→ **TASK PROMPT**: Please convert the records below into a Markdown table with the columns Row and Line, covering everything from the line containing "Print the PDF using printer icon" down to the line containing "Screen dimensions: 1080x1080" and skipping blank lines. Leave the pictures out of the table.

→ **RECORDS FOR THE EXERCISE**:

<<<<

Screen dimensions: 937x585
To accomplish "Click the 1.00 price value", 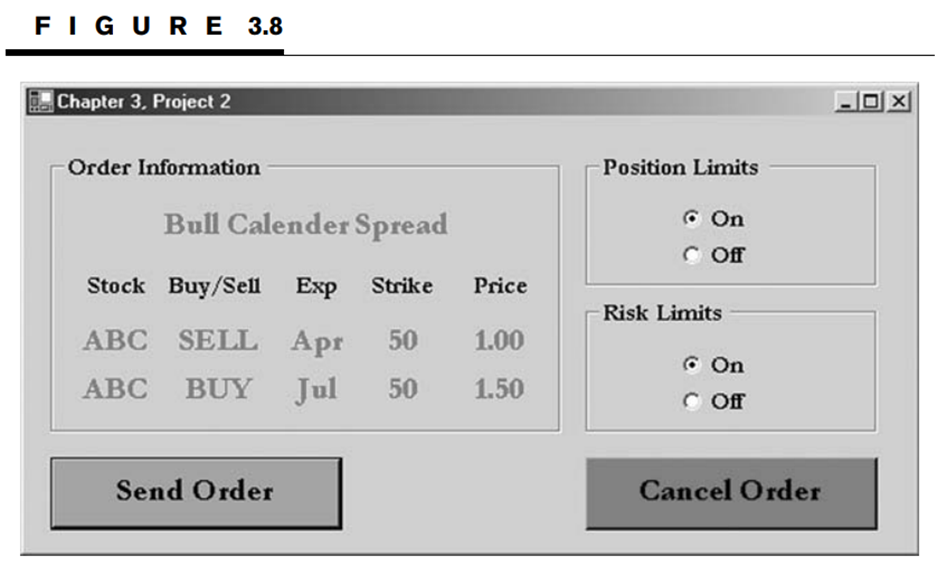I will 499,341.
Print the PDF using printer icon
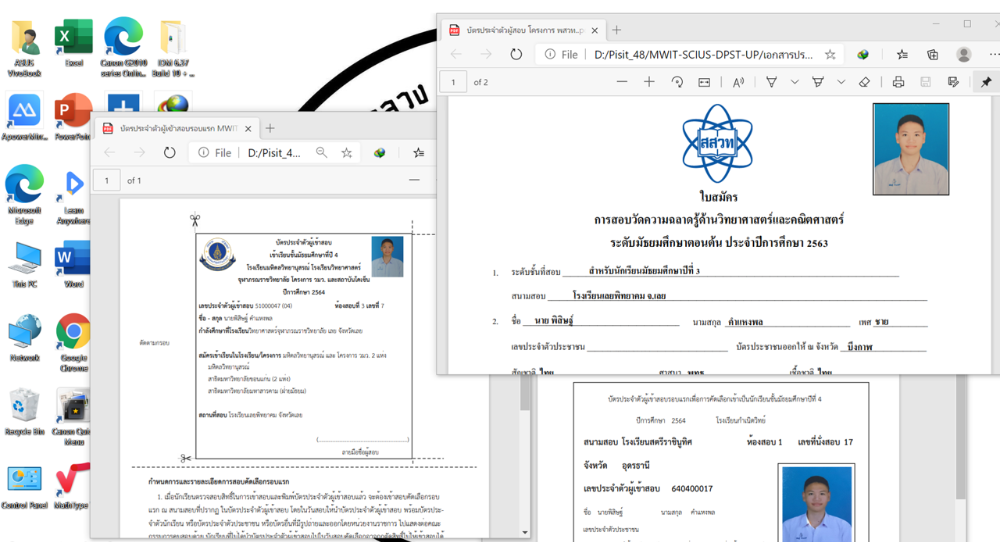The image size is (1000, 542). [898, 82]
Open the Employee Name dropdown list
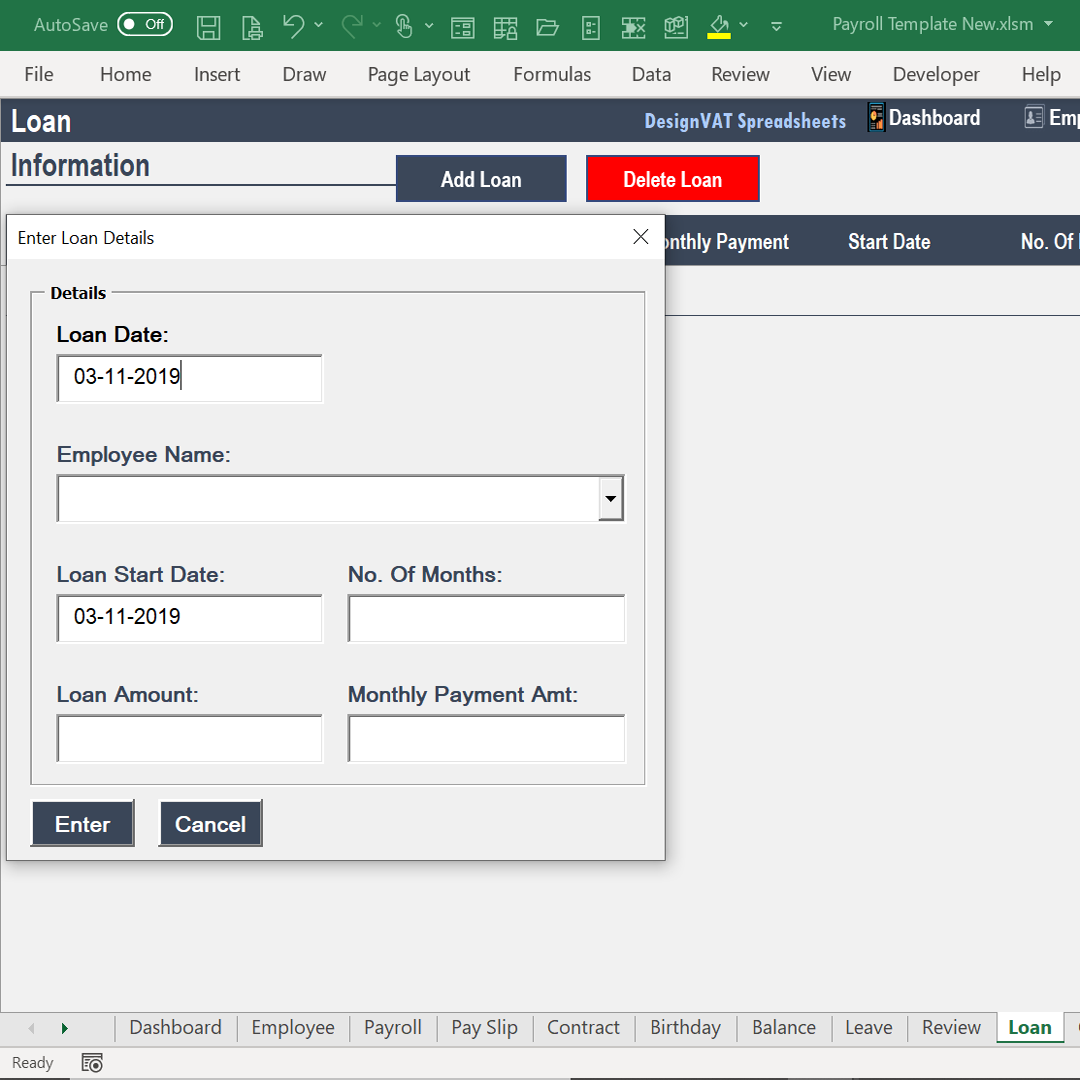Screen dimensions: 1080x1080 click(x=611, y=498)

>>>>
<<<<

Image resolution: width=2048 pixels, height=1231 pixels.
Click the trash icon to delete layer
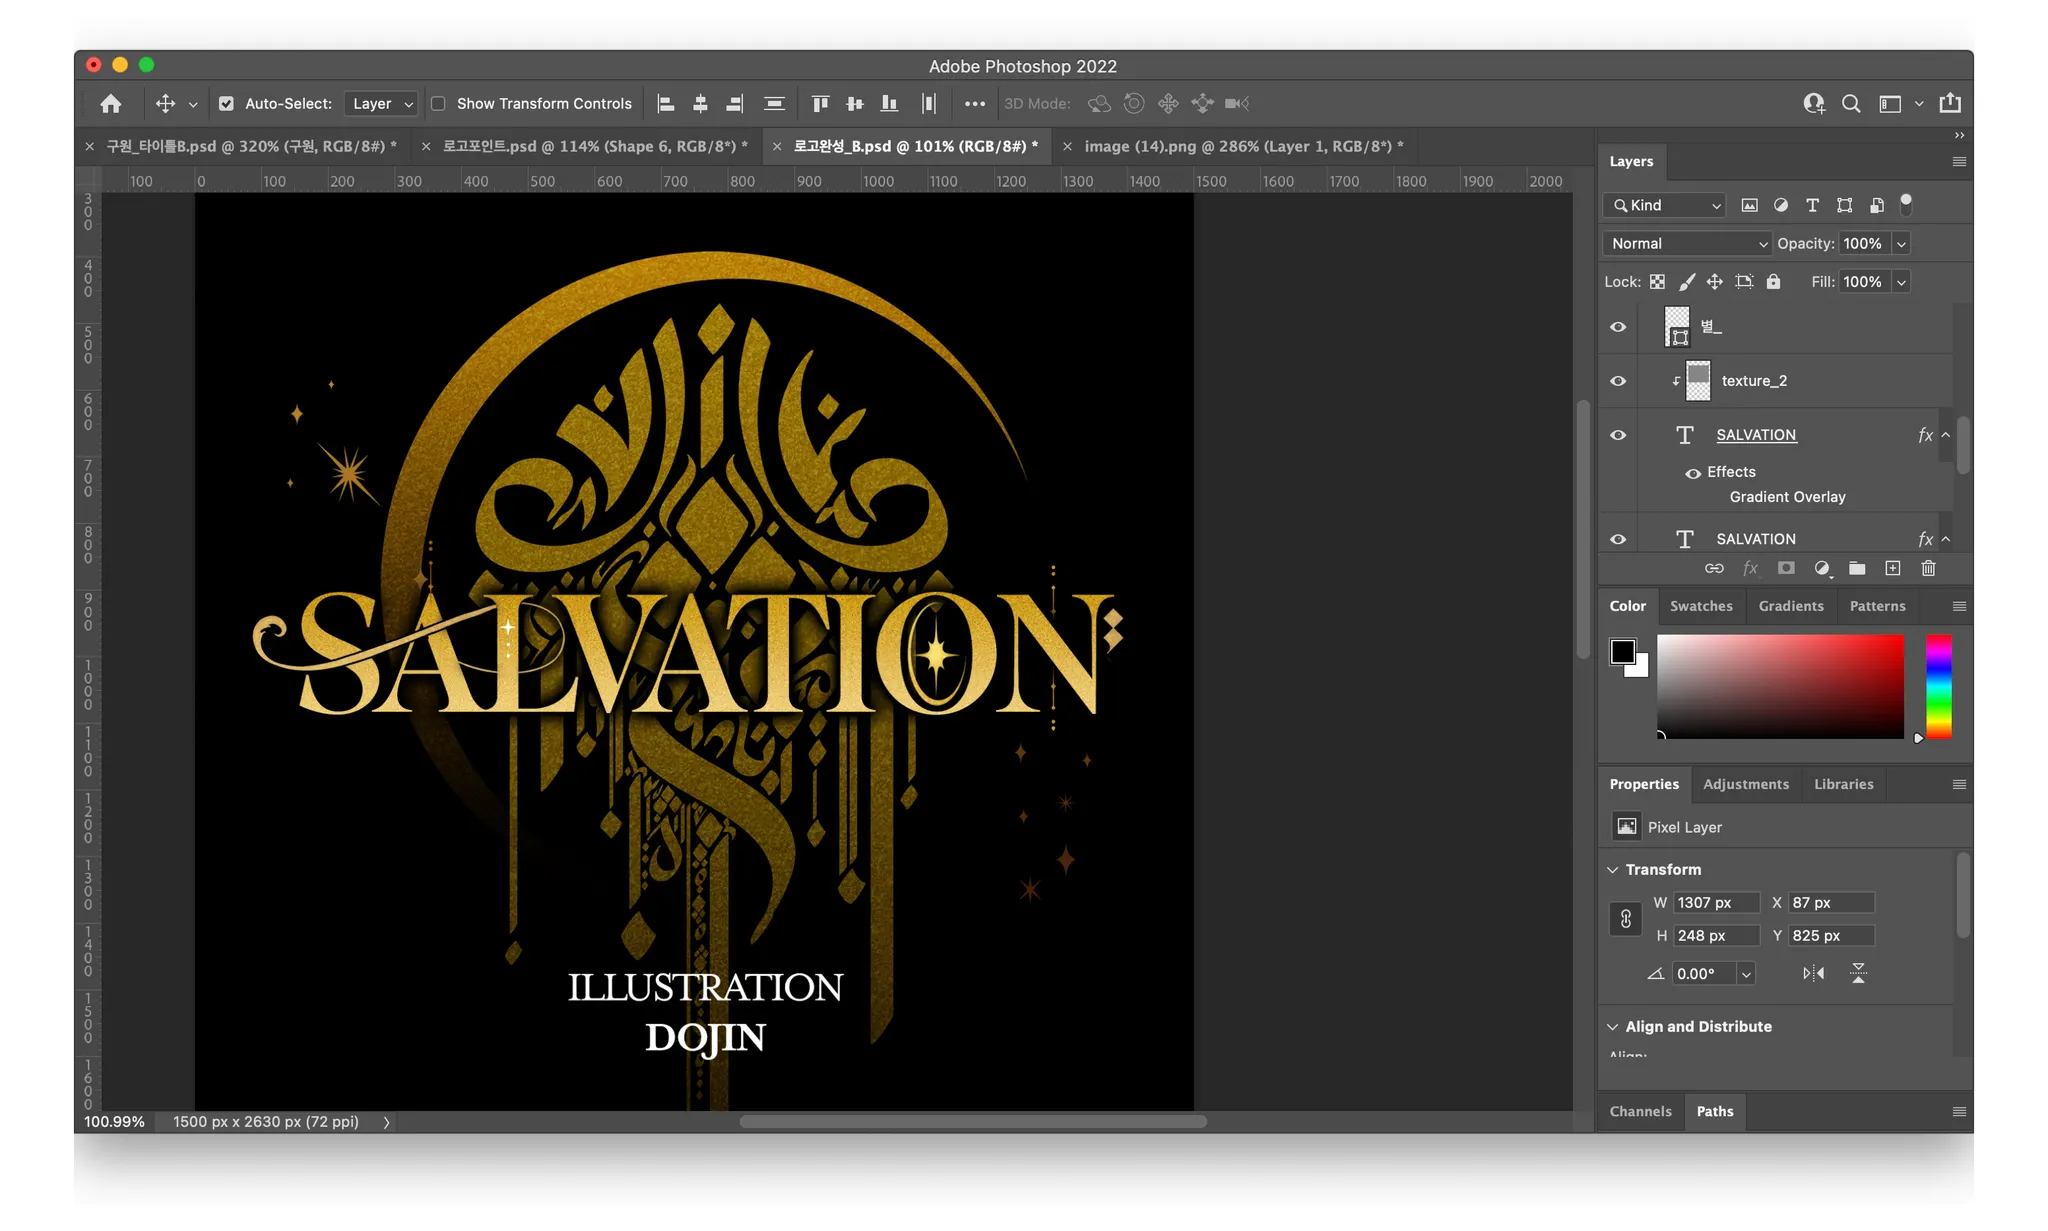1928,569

>>>>

→ **TASK RESPONSE**:
| Row | Line |
|---|---|
| 1 | Print the PDF using printer icon |
| 2 | The image size is (1000, 542). [898, 82] |
| 3 | Open the Employee Name dropdown list |
| 4 | Screen dimensions: 1080x1080 click(x=611, y=498) |